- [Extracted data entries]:
⁂

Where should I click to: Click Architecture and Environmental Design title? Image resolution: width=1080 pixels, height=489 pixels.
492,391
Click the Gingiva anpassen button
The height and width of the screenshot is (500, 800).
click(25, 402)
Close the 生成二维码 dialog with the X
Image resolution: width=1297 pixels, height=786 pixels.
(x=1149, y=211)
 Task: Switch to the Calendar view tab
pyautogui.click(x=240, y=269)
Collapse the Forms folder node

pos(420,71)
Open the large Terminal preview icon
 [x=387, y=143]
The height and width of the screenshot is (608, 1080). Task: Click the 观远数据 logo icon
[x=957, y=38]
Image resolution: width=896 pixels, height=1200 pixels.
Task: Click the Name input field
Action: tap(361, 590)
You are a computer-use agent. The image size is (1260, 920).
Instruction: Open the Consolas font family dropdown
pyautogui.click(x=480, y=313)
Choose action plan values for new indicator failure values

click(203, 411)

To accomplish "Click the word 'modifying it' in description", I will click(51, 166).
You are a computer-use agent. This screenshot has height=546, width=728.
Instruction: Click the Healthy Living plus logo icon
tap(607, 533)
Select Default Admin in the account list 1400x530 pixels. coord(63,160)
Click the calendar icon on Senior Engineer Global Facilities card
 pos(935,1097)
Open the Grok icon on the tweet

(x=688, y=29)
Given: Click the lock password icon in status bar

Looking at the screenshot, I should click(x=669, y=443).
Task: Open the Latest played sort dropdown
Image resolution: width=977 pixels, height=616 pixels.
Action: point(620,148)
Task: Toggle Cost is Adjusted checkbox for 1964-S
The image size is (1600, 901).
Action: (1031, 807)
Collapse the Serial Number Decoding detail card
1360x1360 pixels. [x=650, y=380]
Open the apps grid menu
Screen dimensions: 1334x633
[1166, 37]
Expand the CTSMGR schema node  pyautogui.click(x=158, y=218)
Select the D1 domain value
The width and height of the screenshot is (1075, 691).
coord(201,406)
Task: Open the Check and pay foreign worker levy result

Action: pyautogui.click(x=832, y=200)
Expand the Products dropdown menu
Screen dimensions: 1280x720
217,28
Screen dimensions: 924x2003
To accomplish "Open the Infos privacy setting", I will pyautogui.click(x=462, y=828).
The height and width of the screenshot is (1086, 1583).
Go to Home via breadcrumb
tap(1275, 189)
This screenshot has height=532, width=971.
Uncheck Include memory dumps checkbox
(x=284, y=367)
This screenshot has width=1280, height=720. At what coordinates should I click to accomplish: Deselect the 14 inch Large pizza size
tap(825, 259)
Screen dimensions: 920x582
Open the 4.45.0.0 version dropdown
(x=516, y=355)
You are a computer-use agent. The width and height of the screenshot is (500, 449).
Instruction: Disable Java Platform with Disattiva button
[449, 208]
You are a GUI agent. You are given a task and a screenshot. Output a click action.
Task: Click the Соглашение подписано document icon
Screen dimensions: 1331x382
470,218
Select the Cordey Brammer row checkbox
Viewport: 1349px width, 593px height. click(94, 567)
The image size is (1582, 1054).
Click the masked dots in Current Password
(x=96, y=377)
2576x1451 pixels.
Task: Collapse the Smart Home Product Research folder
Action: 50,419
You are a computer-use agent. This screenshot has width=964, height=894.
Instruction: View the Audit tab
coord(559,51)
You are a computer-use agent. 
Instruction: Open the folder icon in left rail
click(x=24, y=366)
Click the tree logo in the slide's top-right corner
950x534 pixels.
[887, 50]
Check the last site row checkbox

⁂

- [Directions for this task]:
Find all the lines with "will" in the data and copy them.

- [Answer space]:
To accomplish "Click the word 'modifying it' in description", I will click(51, 166).
To accomplish "Open the Infos privacy setting", I will pyautogui.click(x=462, y=828).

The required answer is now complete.